Auch wenn die wirtschaftspolitische Grundausrichtung stimmt, hat es in den ersten Wochen leider an Verlässlichkeit gefehlt. Der Rückzieher bei der für alle versprochenen Stromsteuersenkung hat Vertrauen beschädigt. Das hatten gerade auch viele Handwerksbetriebe dem Aufbruch der neuen Regierung entgegengebracht. Verlässlichkeit ist aber in unsicheren Zeiten das Fundament für Investitionsentscheidungen. Wird dieser Grundsatz verletzt, entsteht Unsicherheit und die ist Gift für jede wirtschaftliche Erholung.
Die Regierung sollte die parlamentarische Sommerpause nutzen, um klare wirtschaftspolitische Prioritäten für die zweite Jahreshälfte zu setzen und diese entschlossen abzuarbeiten. An zügigen Strukturreformen führt kein Weg vorbei. Finanzspritzen allein reichen nicht aus, um den Standort zu sichern. Notwendig sind der Abbau überbordender Bürokratie, eine praxisgerechte Flexibilisierung der Arbeitszeitregelungen, beschleunigte Planungs- und Genehmigungsverfahren sowie eine tragfähige und generationengerechte Neuausrichtung der sozialen Sicherungssysteme.

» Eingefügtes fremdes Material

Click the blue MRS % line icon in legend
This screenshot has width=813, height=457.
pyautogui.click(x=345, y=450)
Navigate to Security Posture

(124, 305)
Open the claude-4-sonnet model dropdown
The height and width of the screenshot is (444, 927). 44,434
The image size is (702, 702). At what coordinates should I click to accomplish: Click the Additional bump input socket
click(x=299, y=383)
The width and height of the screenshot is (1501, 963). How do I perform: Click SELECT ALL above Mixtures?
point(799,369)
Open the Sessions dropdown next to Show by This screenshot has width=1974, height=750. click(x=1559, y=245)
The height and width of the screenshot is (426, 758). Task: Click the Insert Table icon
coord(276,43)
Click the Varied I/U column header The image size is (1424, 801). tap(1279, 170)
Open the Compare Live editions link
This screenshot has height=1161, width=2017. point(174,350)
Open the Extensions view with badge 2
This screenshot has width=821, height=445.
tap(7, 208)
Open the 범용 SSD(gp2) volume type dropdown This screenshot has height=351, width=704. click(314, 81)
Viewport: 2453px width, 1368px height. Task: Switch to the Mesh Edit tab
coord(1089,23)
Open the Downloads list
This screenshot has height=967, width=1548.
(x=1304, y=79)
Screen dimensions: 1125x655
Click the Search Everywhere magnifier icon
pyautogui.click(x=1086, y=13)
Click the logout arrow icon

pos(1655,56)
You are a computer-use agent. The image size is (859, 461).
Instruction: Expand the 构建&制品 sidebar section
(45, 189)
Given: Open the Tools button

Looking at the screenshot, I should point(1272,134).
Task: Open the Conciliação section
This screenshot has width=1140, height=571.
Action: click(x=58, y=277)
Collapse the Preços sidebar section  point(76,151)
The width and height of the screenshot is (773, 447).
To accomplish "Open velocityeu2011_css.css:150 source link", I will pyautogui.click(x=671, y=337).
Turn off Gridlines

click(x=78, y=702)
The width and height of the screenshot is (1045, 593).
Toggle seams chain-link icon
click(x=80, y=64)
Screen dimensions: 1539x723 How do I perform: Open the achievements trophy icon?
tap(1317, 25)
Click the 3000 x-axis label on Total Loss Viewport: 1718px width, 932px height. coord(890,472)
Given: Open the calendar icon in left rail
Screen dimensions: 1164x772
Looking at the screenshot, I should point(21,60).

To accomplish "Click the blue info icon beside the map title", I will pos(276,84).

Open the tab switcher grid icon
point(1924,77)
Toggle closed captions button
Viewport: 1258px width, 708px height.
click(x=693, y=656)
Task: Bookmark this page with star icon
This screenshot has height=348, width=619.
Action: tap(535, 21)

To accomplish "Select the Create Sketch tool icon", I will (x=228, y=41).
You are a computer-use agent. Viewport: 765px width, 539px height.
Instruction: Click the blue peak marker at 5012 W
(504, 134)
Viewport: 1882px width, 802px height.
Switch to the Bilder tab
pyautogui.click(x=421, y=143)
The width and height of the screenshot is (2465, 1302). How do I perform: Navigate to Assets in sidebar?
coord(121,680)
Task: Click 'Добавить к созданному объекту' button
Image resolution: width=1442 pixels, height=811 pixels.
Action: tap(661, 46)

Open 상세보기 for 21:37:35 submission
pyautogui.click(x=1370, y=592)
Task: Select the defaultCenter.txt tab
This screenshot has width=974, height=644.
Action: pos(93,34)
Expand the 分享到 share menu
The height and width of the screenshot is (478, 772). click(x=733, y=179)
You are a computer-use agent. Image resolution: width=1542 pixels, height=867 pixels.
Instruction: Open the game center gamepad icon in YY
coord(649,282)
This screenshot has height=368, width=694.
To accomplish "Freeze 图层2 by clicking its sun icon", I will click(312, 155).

Zudem wichtig sind eine entschlossene Fachkräftesicherung und eine deutliche Stärkung der beruflichen Bildung als Schlüssel für Wettbewerbsfähigkeit und Zukunftssicherung. Dringender Handlungsbedarf besteht bei den sozialen Sicherungssystemen, die reformiert und generationengerecht, solide und verlässlich gemacht werden müssen. Dafür braucht es eine ehrliche Diskussion darüber, was notwendig und was dauerhaft finanzierbar ist. Bundeskanzler Merz hat entsprechende Reformvorhaben für den Herbst angekündigt. Das ist richtig und ein wichtiges Signal. Entscheidend wird sein, ob diesen Ankündigungen konkrete Umsetzungsschritte folgen. Das Handwerk wird genau hinsehen. Vertrauen entsteht nicht durch Worte, sondern durch Handeln. Und daran wird sich die Bundesregierung in den kommenden Monaten messen lassen müssen."